By the time of the beating, Gottschalk had seen his father flee Germany in the face of Nazi threats and experienced the hate of the Nazis firsthand.
He remembers clearly his last day in the Oberwesel school. He and a little girl, Ruth Lichtenstein, were the only Jewish children in the class.
"A storm trooper marched into the class, read a proclamation and shouted, 'Alle Judische Kinde, raus!' - All Jewish children, out!" he said. "So we got out. And we never went back."
Later in 1938 came Kristallnacht - "Night of Broken Glass" - when all across Germany, Nazi thugs fanned out in cities and villages to wreak havoc on Jews. They smashed windows, burned hundreds of synagogues, and dragged thousands from their homes to be sent to concentration camps.
It was an orgy of violence that touched even Oberwesel.
The synagogue in Oberwesel, Gottschalk said, wasn't burned down "because gentiles lived on both sides of it," but the Nazis painted the building black with tar and ravaged the inside, tearing up the Torah scrolls and tossing them into a nearby creek.
The next morning, 8-year-old Alfred and his maternal grandfather, Gustav Gerson, pulled the wet pages of the Torah from the creek bed.
"He said to me, 'Someday, you will put it back together,' " Gottschalk said.
A year later, Alfred and his mother, Erna Gottschalk, boarded a ship bound for America and a new life.
As they came into New York Harbor and saw the Statue of Liberty, his mother opened her pocketbook, took out the 10 deutschmarks they had for the journey, and threw them into the water.

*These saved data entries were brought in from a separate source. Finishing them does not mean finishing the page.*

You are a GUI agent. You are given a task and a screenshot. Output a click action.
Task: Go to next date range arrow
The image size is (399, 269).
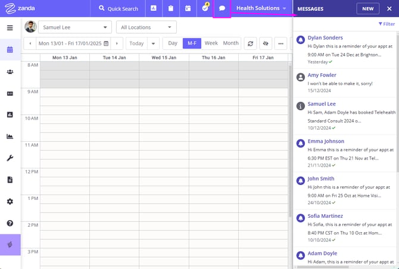118,43
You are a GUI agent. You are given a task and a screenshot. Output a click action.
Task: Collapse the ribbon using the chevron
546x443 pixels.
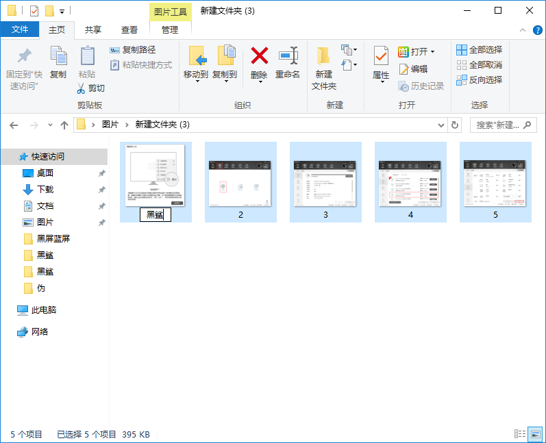click(x=521, y=30)
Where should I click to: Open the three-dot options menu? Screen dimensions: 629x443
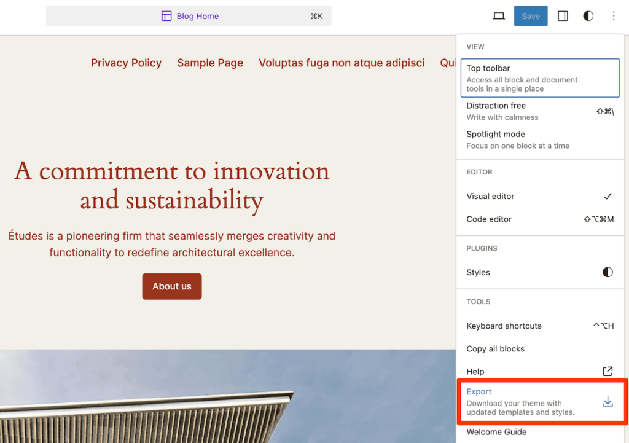613,16
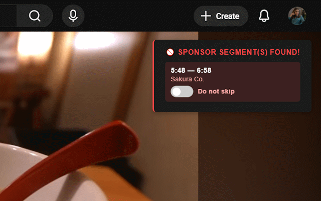Click the "Do not skip" label text

216,91
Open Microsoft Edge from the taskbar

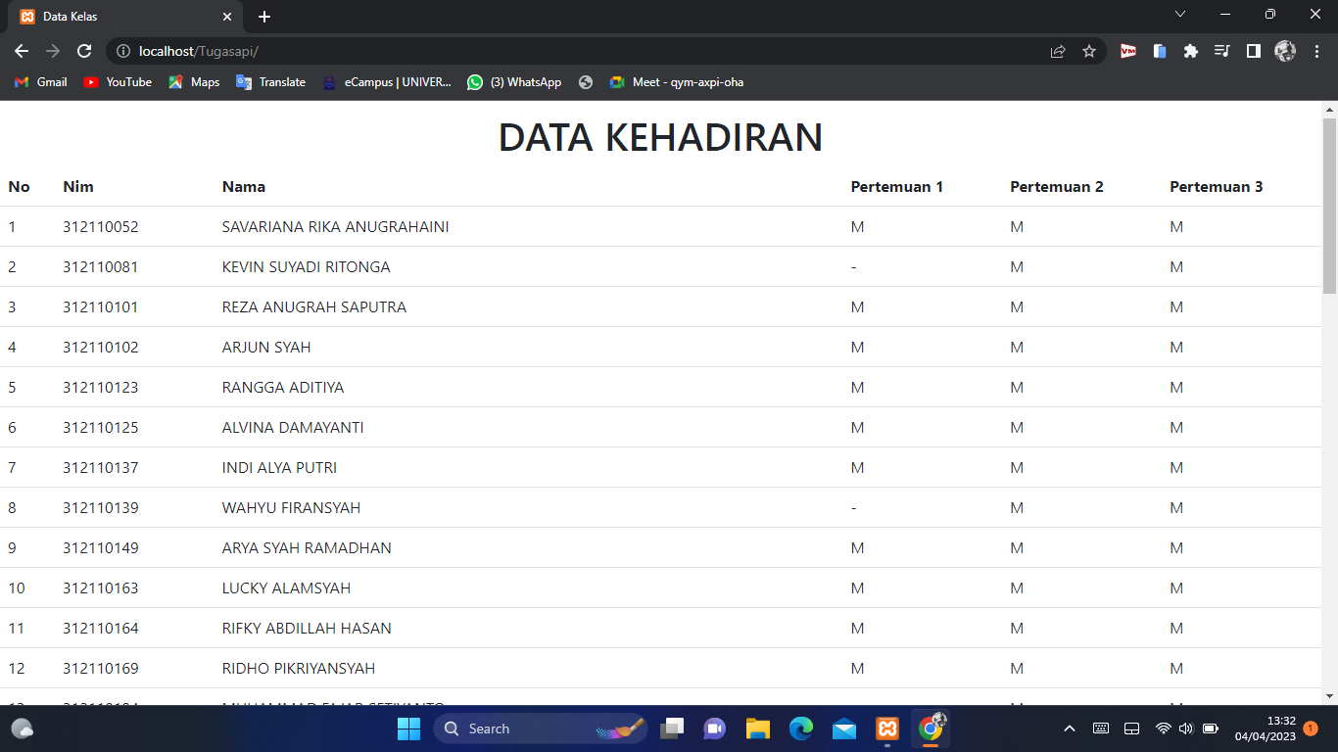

"She looked at me, and said, "I want everyone to know we came to America pfennigslos,' " Gottschalk said. "Penniless. She was a strong woman."

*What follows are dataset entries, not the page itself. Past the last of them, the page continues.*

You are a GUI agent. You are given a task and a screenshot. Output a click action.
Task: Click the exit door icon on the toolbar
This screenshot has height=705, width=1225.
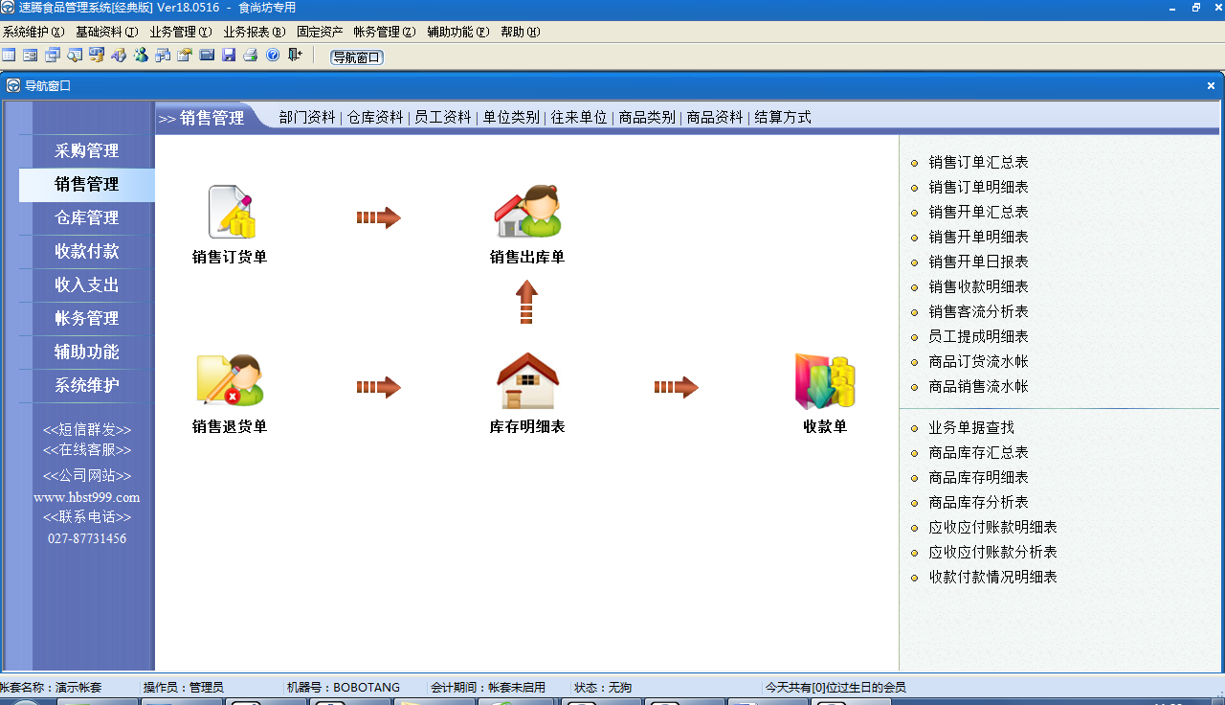click(293, 55)
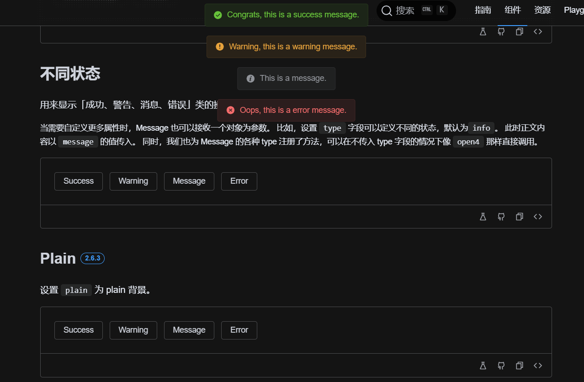The image size is (584, 382).
Task: View demo source on GitHub icon
Action: 501,217
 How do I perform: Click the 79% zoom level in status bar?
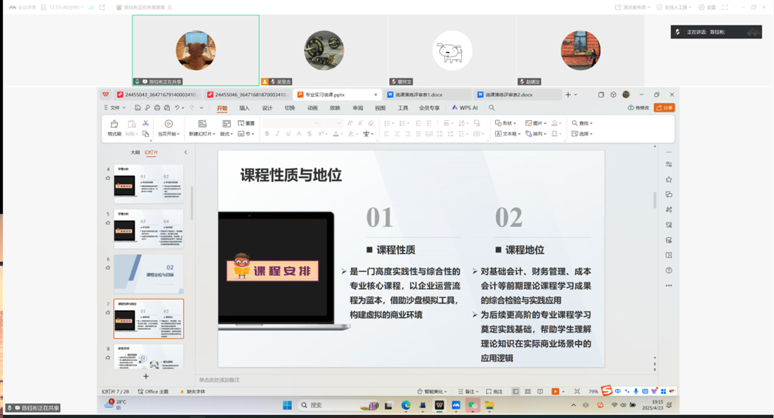pyautogui.click(x=593, y=392)
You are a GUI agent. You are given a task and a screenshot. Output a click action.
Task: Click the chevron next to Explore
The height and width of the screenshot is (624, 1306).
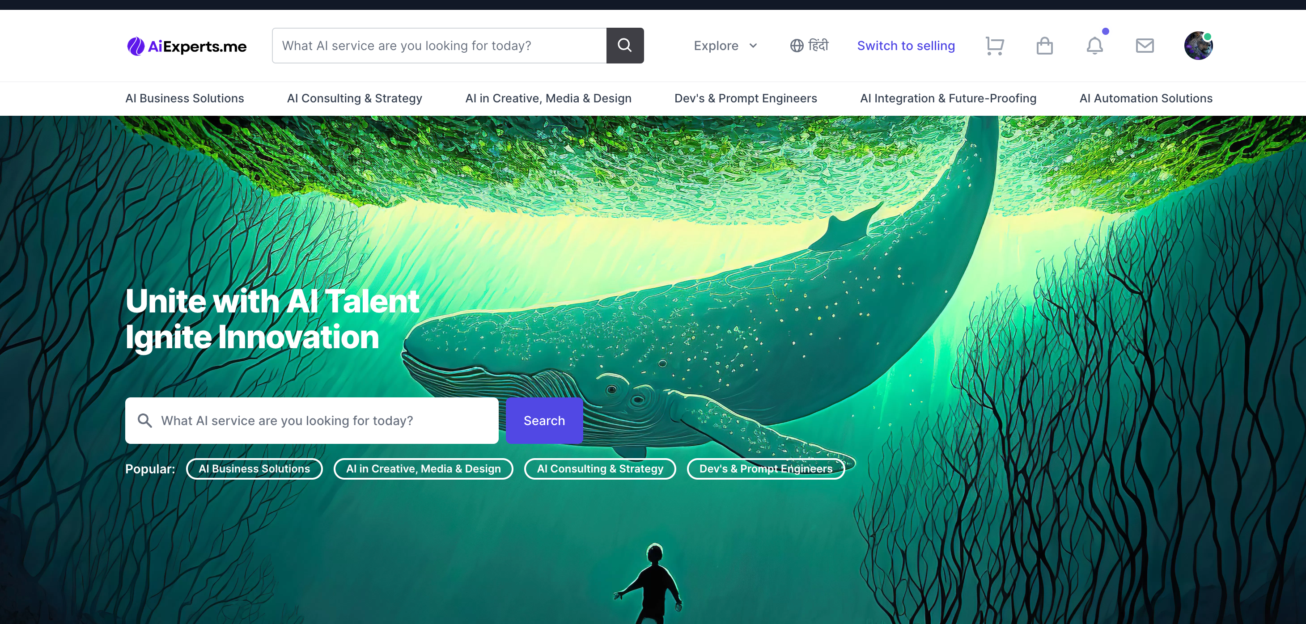(753, 46)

His grandfather was not allowed to go - the elderly were left behind. He died two years later in Oberwesel and was buried in the Jewish cemetery, but the authorities would not allow a Jew to have a tombstone.
On Sept. 3, Gottschalk - with friend Thompson and a large traveling party at his side - hopes to erect that headstone to the man who meant so much to him as a boy and see a memorial in the town square to all his long-gone friends and neighbors.
He wants it to be a journey of reconciliation, not confrontation. He wants it to be an acknowledgement that his Jewish family and friends were just like any other citizens of Oberwesel, except for their religion.
"The Jews of Oberwesel weren't rich people; they were trades people," Gottschalk said. "The Jews who had put together wealth lived in the bigger cities.
"All I would like is for the people of Oberwesel to see that we were just like them."